We are working on finding alternative treatments for Elizabeth's case. We will be seeing Dr. Marcio Malogolowkin at Children's Hospital Los Angeles on Thursday or Friday of this week. He is a solid tumor specialist there, and we have heard very good things about him from other parents. He is reviewing Elizabeth's case summary, her PET/CT and MRI scans, and tissue sample slides in preparation for our second opinion meeting. We are hopeful he will have some ideas about which aggressive treatments are possible.

Dr. Sherri Spunt at St. Jude's Research Hospital in Memphis, Tennessee, is also working on reviewing Elizabeth's case. She was overnighted the scan files and case summary on Friday, March 11. We are currently trying to get surgical pathology at UCLA to rush tissue slides to St.

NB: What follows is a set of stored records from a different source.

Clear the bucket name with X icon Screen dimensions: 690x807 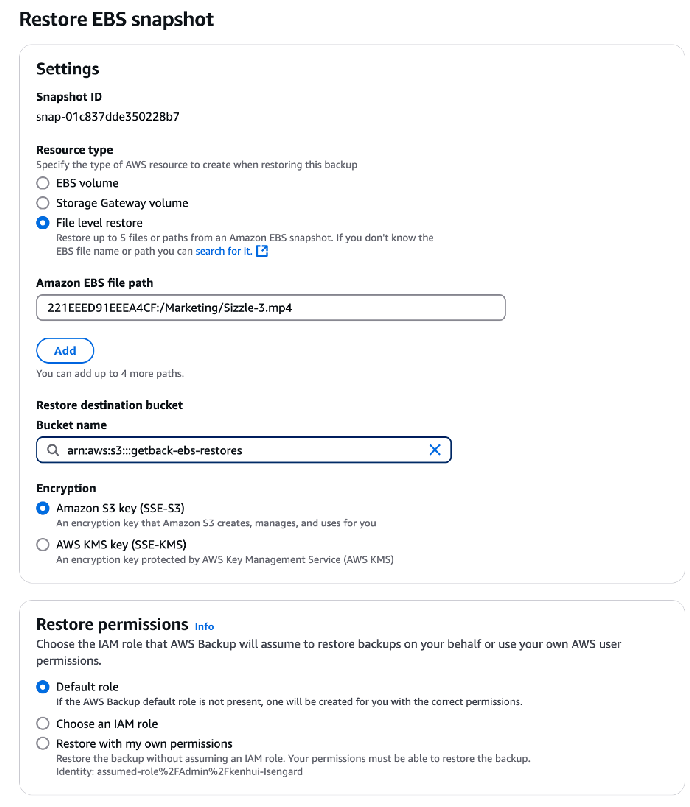435,450
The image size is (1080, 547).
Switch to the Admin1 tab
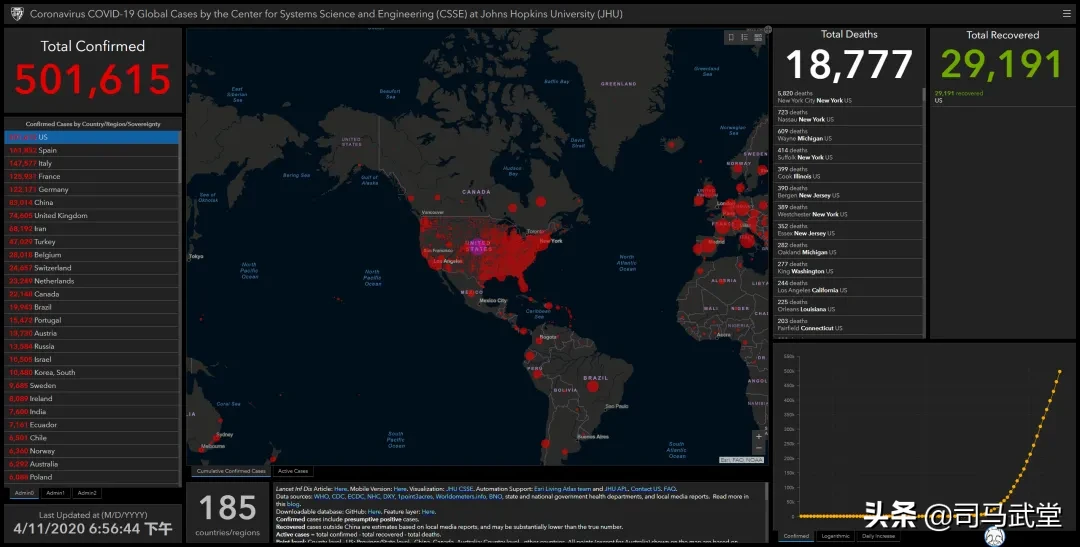56,493
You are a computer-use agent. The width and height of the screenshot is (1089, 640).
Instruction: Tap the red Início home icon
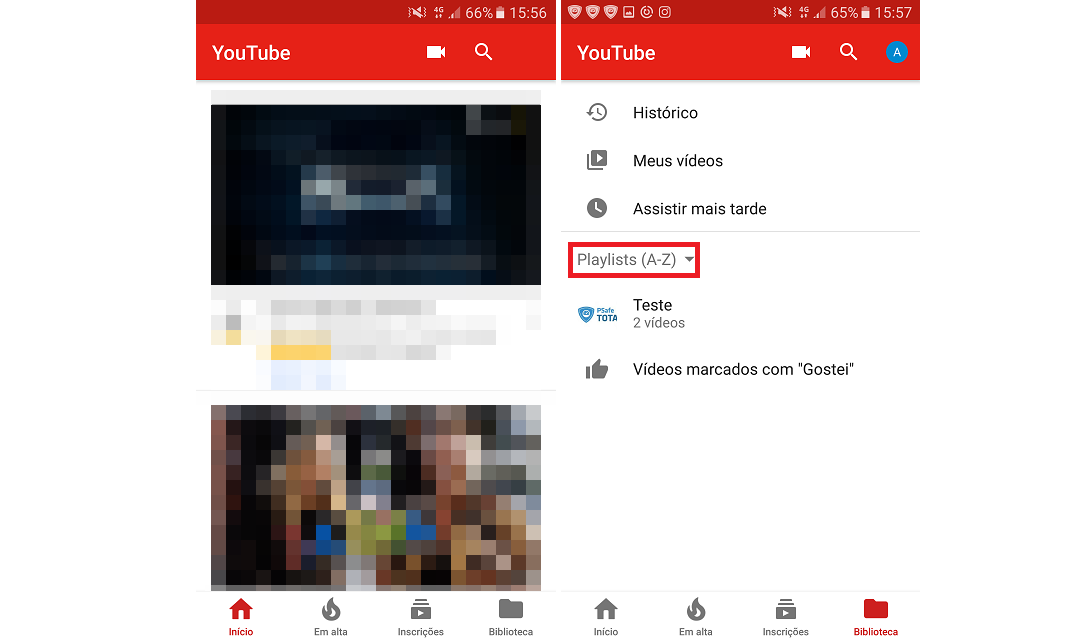pyautogui.click(x=241, y=610)

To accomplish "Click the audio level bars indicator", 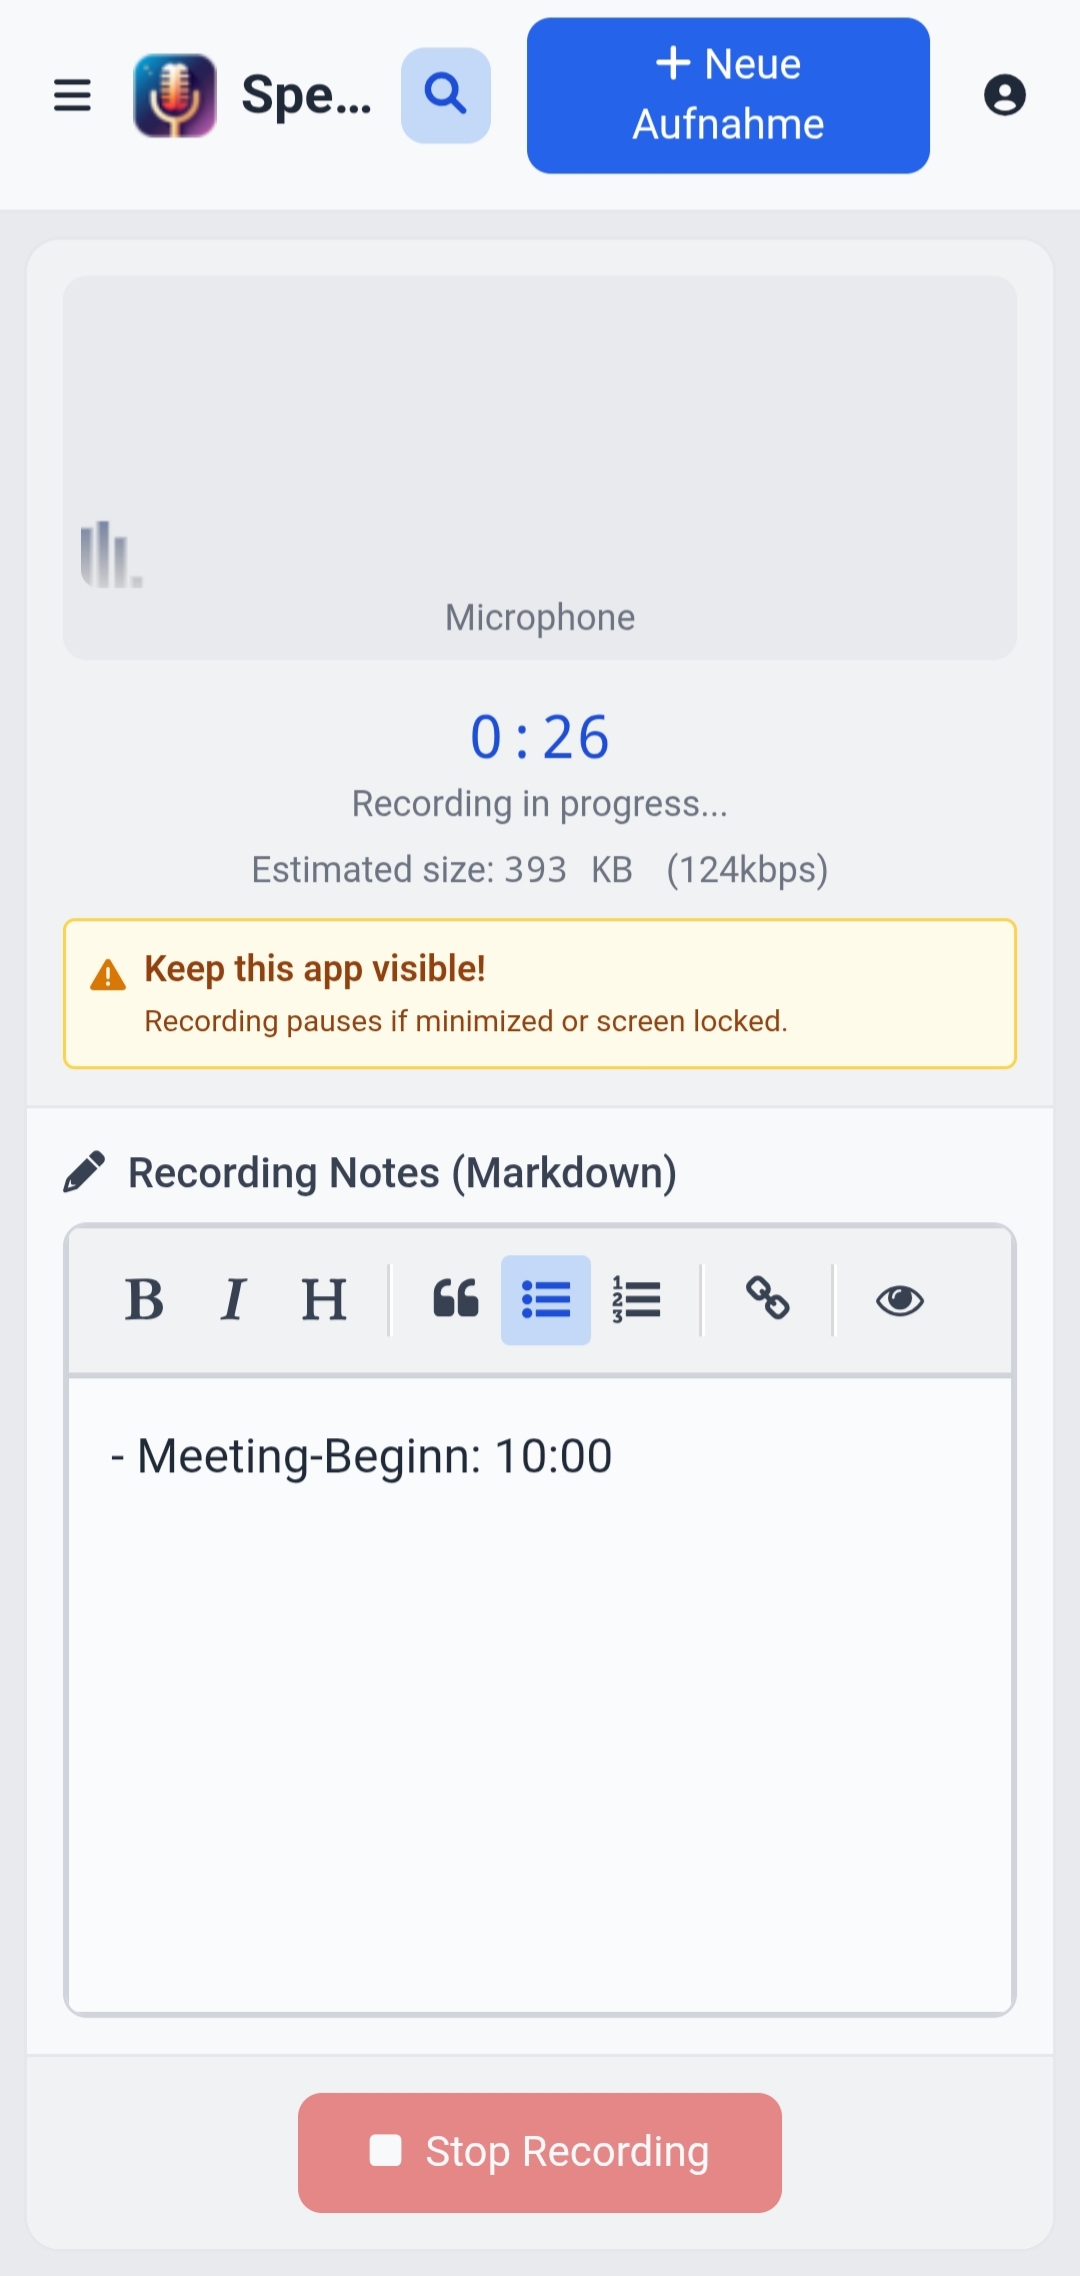I will (111, 555).
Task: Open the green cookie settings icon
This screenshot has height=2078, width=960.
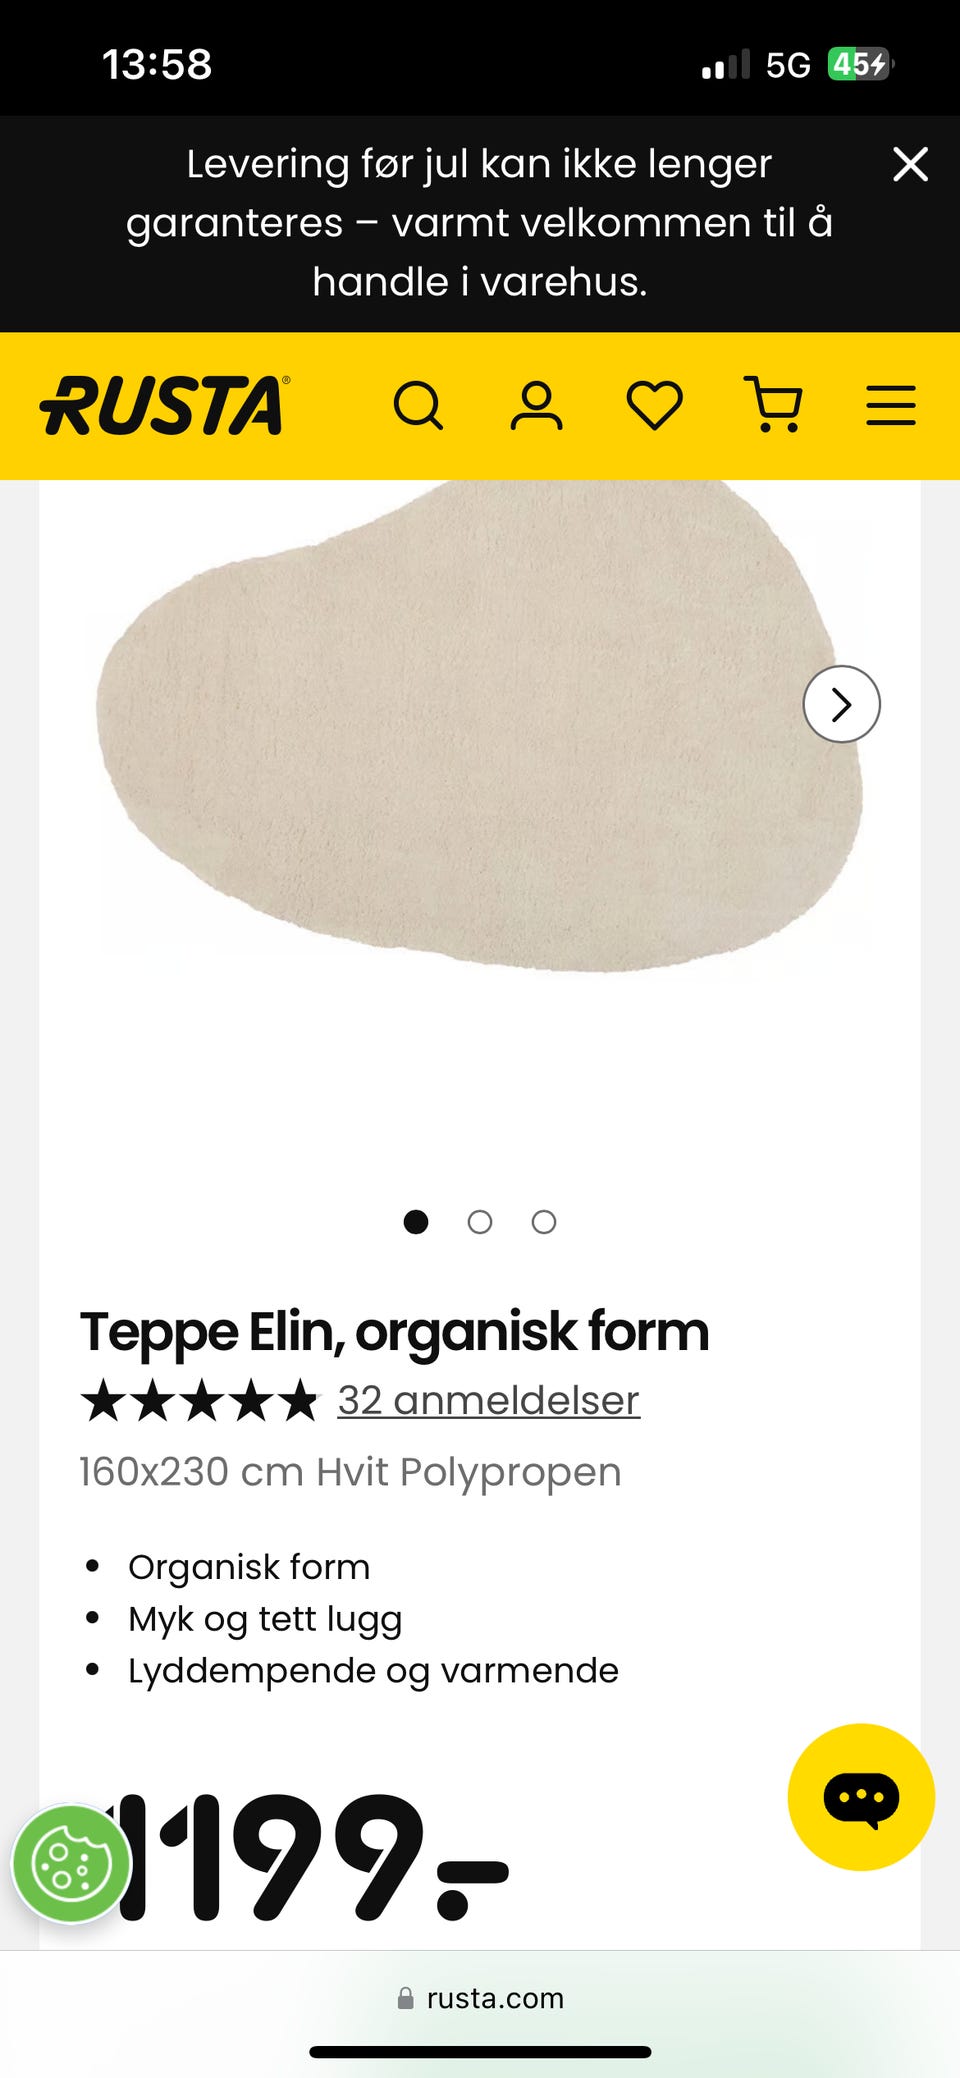Action: pyautogui.click(x=72, y=1864)
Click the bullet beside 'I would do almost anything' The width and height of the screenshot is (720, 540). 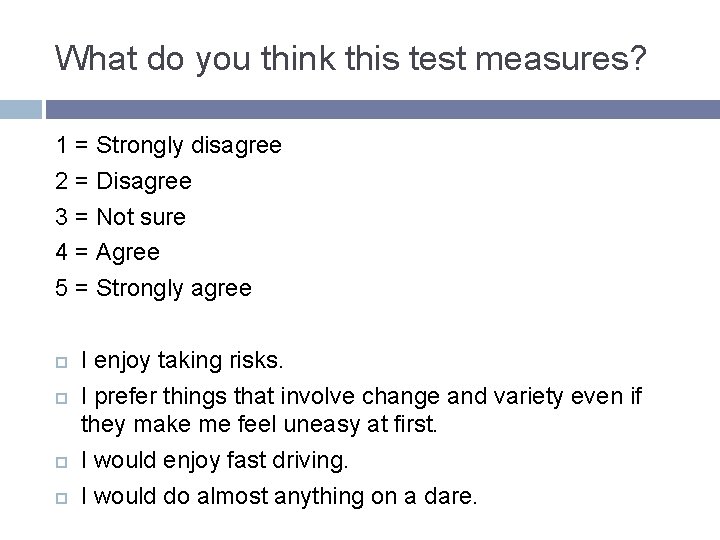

Jude's today. Their Review Board meets tomorrow, Wednesday, March 16. Dr. Spunt is on vacation this week, but a fellow doctor has been briefed on Elizabeth's case and hopefully will be able to discuss treatment options with the board in Dr. Spunt's place. Upon initial review, Dr. Spunt believed that Elizabeth was possibly a candidate for a few of their clinical studies. She may be able to see Elizabeth as early as March 23 if we are accepted.

Elizabeth is scheduled for needle biopsies of her liver and abdominal tumors at UCLA tomorrow afternoon. They will be using a CT scanner to guide the needle and she will be under general anesthesia. The doctors at UCLA are looking to see if her particular cancer cells have changed general structure type in order to determine which chemotherapy agents may be more effective than others. They still are of the opinion to start her on milder chemo rather than stronger agents. We disagree, hence the appointment with Dr. Marcio and correspondance with Dr. Spunt. We have also contacted Dr. Meyer at Memorial Sloan-Kettering in New York for consultation, but the channels there are moving slowly.

That is about as much as we know right now. We will be updating and posting more news as we get it. Please remember Elizabeth in your prayers. We have met other families who have been faced with similar prognoses and whose children have beat the odds and proven the doctors wrong. We know that miracles do happen and we pray our family will be blessed with a miracle of our own.


Psalm 55:16-18, 22
"But I call to God, and the Lord saves me. Evening, morning and noon I cry out in distress and He hears my voice. He ransoms me unharmed from the battle waged against me, even though many oppose me... Cast your cares on the Lord and He will sustain you; He will never let the righteous fall."

Psalm 91:11, 14-16
"For He will command His angels concerning you to guard you in all your ways... 'Because he loves me,' says the Lord, 'I will rescue him; I will protect him, for he acknowledges my name. He will call upon me, and I will answer him; I will be with him in trouble, I will deliver him and honor him. With long life will I satisfy him and show him my salvation.' "

John 14:12-14
"I tell you the truth, anyone who has faith in me will do what I have been doing. He will do even greater things than these, because I am going to the Father. And I will do whatever you ask in my name, so that the Son may bring glory to the Father. You may ask me for anything in my name, and I will do it."